やっていただきたいことは、「9月までにどれだけきちんと勉強する努力ができたか?」を振り返って欲しいのです。私は、そのために夏場に行われる「共通テスト模試」を受けるように指導しています。
これも単に「6教科8科目で合計何点取れたか、判定はどうか」を知ること自体よりも、「模試に向かって立てた自分なりの努力目標をどれだけ達成できたか」を見たいのです。
たとえば、英語なら「毎日10語ずつ暗記する」。仮に本番まで残り9カ月(約270日)あれば2700語を覚えられる計算になります。あるいは数学なら単元が明確に区切れますから「ベクトルと関数を鍛え直す」。
それを実際に模試までにやり切れるかどうか。その様子を見れば、それ以降の延長線上でどこまで巻き返せるのか、伸びしろはどの程度あるのかをシミュレーションすることができます。
模試の結果次第では、苦手科目や配点の低い科目は最低限ここまでやり切る、得意科目や配点の高い科目はここまで伸ばすといった、科目間でのメリハリをつけた勉強法を考えることもできます。

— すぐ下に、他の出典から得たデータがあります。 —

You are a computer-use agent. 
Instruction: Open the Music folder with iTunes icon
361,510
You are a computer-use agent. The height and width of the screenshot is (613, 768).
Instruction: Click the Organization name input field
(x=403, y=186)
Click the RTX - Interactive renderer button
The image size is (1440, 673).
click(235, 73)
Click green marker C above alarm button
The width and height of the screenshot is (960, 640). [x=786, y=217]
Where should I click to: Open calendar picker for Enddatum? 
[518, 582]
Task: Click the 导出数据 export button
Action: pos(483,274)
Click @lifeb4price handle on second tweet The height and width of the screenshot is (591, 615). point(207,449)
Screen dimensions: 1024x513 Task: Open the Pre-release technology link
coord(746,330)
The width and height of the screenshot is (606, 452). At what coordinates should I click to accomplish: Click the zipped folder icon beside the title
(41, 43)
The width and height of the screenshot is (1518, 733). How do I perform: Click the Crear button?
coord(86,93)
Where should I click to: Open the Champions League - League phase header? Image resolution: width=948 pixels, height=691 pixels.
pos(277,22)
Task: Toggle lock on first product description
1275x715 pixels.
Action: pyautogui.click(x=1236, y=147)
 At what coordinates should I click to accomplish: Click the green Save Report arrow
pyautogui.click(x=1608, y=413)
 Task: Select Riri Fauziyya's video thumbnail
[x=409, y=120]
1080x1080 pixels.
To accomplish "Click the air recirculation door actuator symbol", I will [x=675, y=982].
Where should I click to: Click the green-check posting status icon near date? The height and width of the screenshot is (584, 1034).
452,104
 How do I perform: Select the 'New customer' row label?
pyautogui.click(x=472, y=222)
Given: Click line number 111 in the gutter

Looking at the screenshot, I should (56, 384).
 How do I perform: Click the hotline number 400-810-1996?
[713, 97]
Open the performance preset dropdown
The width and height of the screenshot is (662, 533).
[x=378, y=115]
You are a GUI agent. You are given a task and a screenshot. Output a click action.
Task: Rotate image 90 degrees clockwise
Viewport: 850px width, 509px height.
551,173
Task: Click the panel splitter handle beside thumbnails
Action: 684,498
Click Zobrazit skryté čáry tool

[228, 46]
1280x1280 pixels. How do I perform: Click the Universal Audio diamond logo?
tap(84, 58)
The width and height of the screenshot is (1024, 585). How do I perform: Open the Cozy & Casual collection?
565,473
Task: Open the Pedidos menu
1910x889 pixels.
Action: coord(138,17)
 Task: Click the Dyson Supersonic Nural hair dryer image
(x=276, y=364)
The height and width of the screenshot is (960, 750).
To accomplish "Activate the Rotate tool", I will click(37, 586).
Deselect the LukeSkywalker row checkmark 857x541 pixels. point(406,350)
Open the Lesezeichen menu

あるいは、6教科8科目を追い続けるより早めに私立3教科にシフトし直し、難易度を考慮した併願作戦を練り直すという判断もあるかもしません。
残り9カ月の時間の中で、そのほぼ中間地点となる9月の共通テスト出願に向けて、「実験と検証」を試みる。そうした時間軸を設定し、志望校決定と受験戦術を両にらみしながら作戦を立てることが大切です。